Wie alle politisch exponierten Personen können auch Bundesrätinnen und Bundesräte durch unberechtigte und querulatorische Anzeigen und Klagen stark getroffen werden; hier geht es vor allem um solche Fragen. Es geht um Fälle, bei welchen ein Delikt vorliegt, beispielsweise eine Verletzung von Verkehrsregeln oder in Zusammenhang mit einem Unfall, wie es bei der Ausübung von Freizeitaktivitäten vorkommen kann. Es kann aber auch sein, dass einem Mitglied des Bundesrates ein Delikt vorgeworfen wird, bei dem er den Beweis nicht führen kann, dass er etwas nicht gemacht hat. Was geschieht dann? Es wird Anzeige erstattet, es werden Untersuchungen angefangen, womit eigentlich schon eine Vorverurteilung stattfindet, bevor ein Urteil gefällt worden ist. Trotz der Unschuldsvermutung kommt es also zu einer Vorverurteilung. Es liegt auf der Hand, dass eine ungerechtfertigte Vorverurteilung eine Magistratsperson schwerwiegend in der Ausübung ihres Amtes behindern und die Stellung als Magistratsperson infrage stellen kann. Es macht also einen Unterschied, ob es überhaupt zu einem Verfahren kommt oder ob ein eingeleitetes Verfahren aufgrund von Problemen bei der Beweisführung dann eingestellt werden muss. Dieser Artikel hat vor allem einen generalpräventiven Charakter; er ist auch heute noch von Bedeutung. Er soll vor missbräuchlichen Klagen schützen.

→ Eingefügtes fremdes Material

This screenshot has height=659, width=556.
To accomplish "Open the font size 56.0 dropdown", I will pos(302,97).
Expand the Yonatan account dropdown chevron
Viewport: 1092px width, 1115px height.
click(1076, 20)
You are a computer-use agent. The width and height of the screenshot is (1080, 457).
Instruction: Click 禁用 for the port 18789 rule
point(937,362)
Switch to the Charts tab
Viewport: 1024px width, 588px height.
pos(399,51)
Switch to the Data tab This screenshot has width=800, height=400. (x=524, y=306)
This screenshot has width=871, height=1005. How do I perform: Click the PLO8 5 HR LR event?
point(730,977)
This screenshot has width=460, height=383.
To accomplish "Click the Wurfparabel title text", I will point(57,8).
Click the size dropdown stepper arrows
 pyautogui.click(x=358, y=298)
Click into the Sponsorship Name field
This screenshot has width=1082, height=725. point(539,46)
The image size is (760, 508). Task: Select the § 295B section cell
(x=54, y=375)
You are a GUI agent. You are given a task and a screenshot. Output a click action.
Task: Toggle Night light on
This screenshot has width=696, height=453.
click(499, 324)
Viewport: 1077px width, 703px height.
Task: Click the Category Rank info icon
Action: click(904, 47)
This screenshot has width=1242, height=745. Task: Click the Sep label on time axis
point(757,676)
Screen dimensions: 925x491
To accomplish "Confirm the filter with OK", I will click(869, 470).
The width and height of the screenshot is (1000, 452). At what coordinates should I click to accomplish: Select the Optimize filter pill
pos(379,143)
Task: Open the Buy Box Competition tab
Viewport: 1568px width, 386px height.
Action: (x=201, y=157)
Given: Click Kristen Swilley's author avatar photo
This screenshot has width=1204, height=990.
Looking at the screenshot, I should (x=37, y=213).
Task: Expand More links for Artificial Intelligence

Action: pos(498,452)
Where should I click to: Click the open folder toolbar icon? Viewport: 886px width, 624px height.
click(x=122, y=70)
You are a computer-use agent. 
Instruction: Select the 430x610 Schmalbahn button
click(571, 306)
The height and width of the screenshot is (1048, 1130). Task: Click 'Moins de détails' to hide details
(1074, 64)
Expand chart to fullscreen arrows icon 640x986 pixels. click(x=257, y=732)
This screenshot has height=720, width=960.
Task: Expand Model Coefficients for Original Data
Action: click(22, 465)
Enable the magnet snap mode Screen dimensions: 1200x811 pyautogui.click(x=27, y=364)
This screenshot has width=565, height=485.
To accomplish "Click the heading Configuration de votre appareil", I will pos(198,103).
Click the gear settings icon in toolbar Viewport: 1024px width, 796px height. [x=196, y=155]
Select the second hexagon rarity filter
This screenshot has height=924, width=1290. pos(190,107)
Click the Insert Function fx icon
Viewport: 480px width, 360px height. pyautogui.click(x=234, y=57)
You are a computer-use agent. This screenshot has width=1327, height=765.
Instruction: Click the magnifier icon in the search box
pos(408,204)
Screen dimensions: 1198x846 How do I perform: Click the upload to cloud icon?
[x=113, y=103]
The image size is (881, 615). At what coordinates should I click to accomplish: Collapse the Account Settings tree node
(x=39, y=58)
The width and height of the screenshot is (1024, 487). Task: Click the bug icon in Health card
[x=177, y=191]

Zur Sessionsteilnahmegarantie wird im erläuternden Bericht ausgeführt, dass die Funktion dieser Garantie darin besteht, die Ratsmitglieder vor willkürlichen, politisch motivierten Strafverfolgungen wegen angeblich begangener gemeiner Delikte zu schützen.
Was für die Mitglieder des Parlamentes gilt, sollte eigentlich auch für die Mitglieder des Bundesrates gelten. Dass es bislang in der Praxis kaum einen Anwendungsfall gegeben hat, spricht durchaus auch für die Bundesversammlung als Wahlbehörde, der es immer wieder gelungen ist und gelingt, integre Persönlichkeiten in diese Ämter zu wählen. Das heisst aber nicht, dass auf die relative Immunität gemäss Artikel 61a RVOG aus historischen oder bürokratischen Gründen verzichtet werden soll.
In diesem Sinne bitte ich Sie, den Antrag des Bundesrates gutzuheissen.